Gmail and Other Delights

BBC: Gmail, the planned free e-mail service from Google, could be facing strong legal opposition in California. A draft law is being drawn up by local Democratic Senator Liz Figueroa, who calls Gmail “an invasion of privacy”.

What? Are you freaking kidding me? Legislation? Don’t you have anything better to do?

Wired: “We think it’s an absolute invasion of privacy. It’s like having a massive billboard in the middle of your home,” said Sen. Liz Figueroa (D-Fremont). “We are asking them to rethink the whole product.” Nothing like overstating things, eh, senator? Absolute invasion? Rethink the whole product? Come on!

Charles Cooper writes: This is the kind of technology advance that gives me the creeps.

Here are my feelings on Gmail. Take them or leave them.

1) Google is expanding, like it or not. I like it. I think it’s a good company that does good things. Are they entirely benevolent? Of course not. They have to make money somehow.

2) Google is really, really good at doing targeted ads, specifically non-obnoxious text ads. I don’t think that’s even up for discussion. So it makes sense that they would build on this strength.

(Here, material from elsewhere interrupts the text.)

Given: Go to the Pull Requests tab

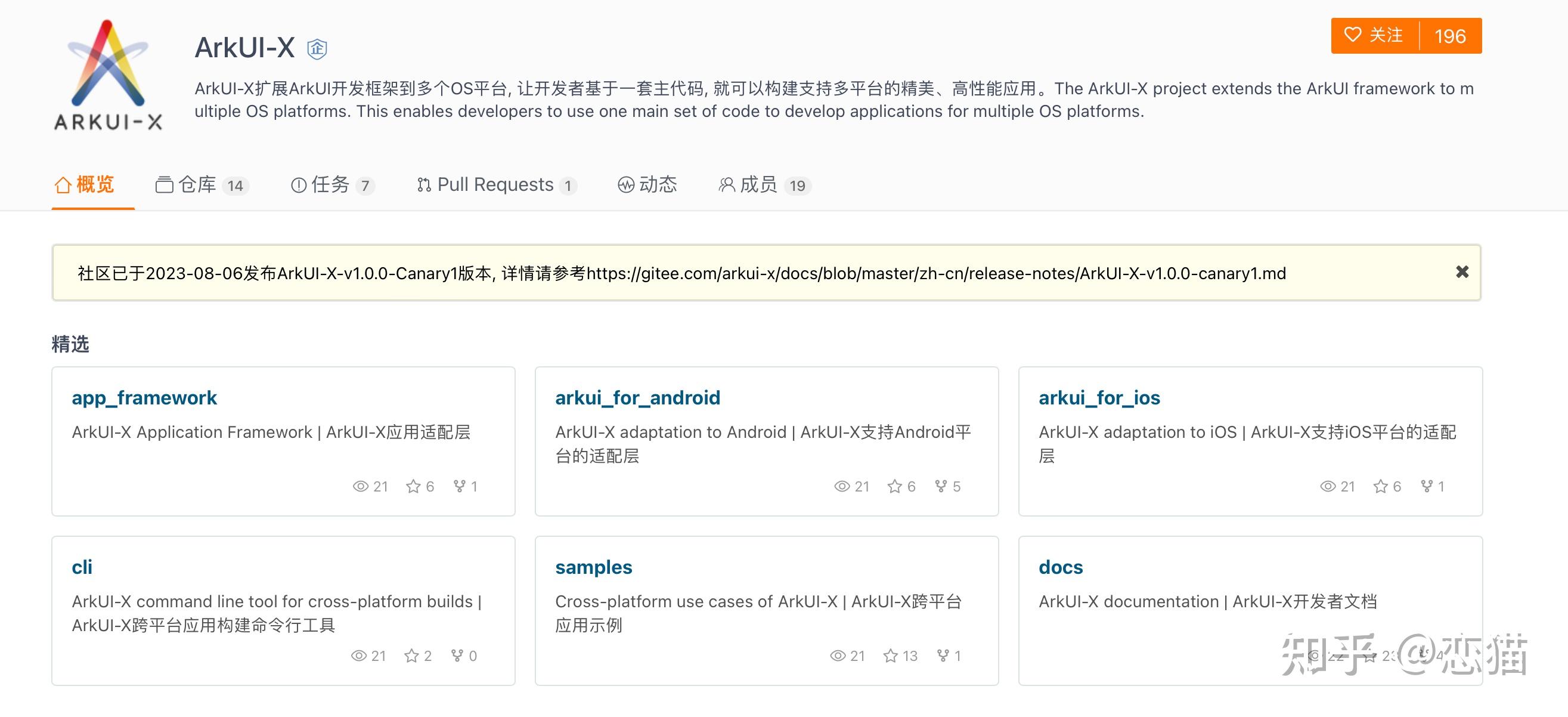Looking at the screenshot, I should 496,184.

3) They’re offering you a full gigabyte of storage. That’s a lot of email. I’m an email whore. I save every message I’ve ever sent or received in the last seven or eight years. I have about 300 megabytes of mail, less than a third of the storage that Google is offering.

4) You don’t have to sign up for it. Sure, if you do, your mail will be indexed and scanned for the purposes of presenting you with targeted ads. But you would have agreed to these terms in the process of signing up!

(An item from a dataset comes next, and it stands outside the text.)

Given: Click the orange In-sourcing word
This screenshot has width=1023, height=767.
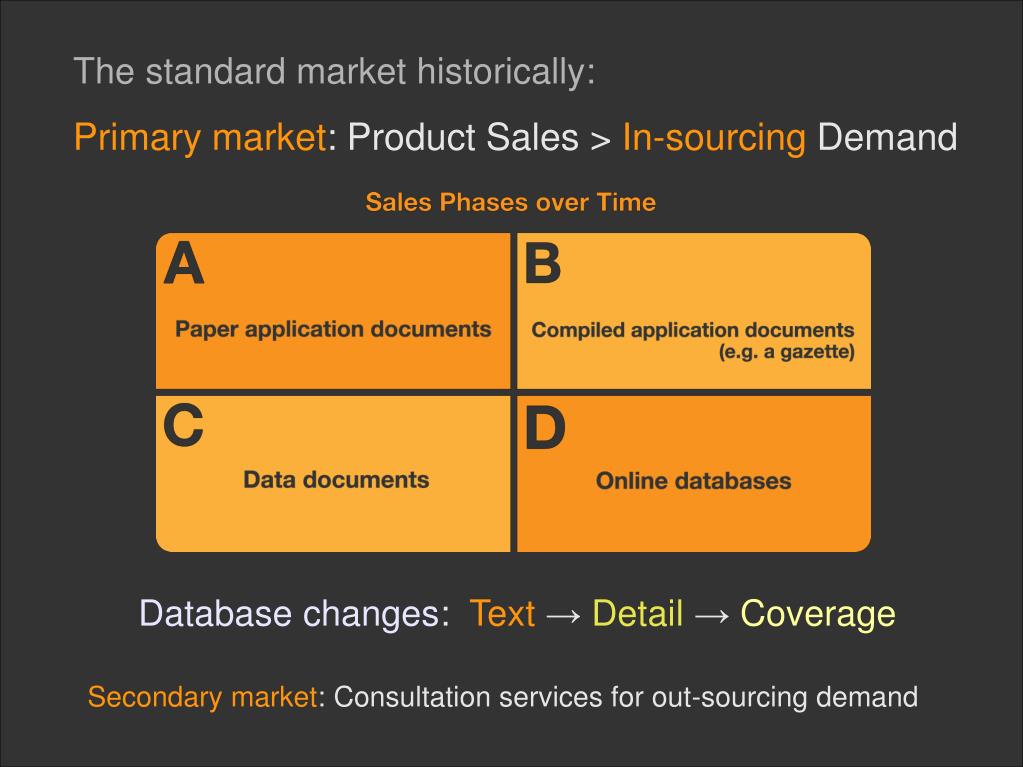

5) It’s not like there’s a group of people reading your mail. It’s not like John Ashcroft is scanning your messages. It’s all done by machine. Nobody’s invading your privacy.

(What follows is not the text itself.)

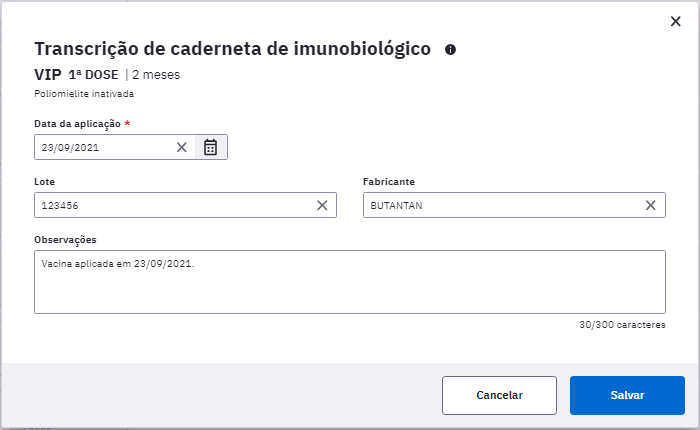Click the Fabricante label

tap(389, 182)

6) Privacy is basically a myth anyway. Look, I have a four year old daughter. I forget what privacy is. No, seriously, anyone who is serious about privacy and security should know that email, by its very nature, is inherently unsecure and public in nature. Any script kiddie with a packet sniffer can read your email, folks, and that includes your account information and password. It’s not even a challenge.

7) The common retort I’ve seen can be summed up thusly: “Fine, don’t use it yourself, but remember not to send email to anyone using it, because now your mail is being scanned, too!” Two words: big whoop. I understand that email isn’t secure anyway. If I wanted it to be secure, I’d use PGP or GPG or PCP or something like that. Well, maybe not PCP, but hopefully you get the idea.

8) The only useful criticism of Gmail that I’ve read recently came from Mark Pilgrim, and it was all about accessibility. In another post, Mark writes about why he won’t be using Gmail: And not because of the much-discussed‚Äîand mostly specious‚Äîprivacy concerns. The day I signed my mortgage contract was the day They broke my spirit of any absolutist privacy fantasies I might have had growing up. Sure, privacy is important, but not enough to live in a cave with no credit cards.

9) If you think Hotmail and Yahoo! and whatnot aren’t scanning your messages, I have some real estate to sell you. Come on, I mean, really.

10) A ton of people will use it anyway, because they don’t care about privacy and such. And just like Hotmail, it will be very difficult to avoid coming into contact with a Gmail user. Like it or not, it’s going to be a big hit.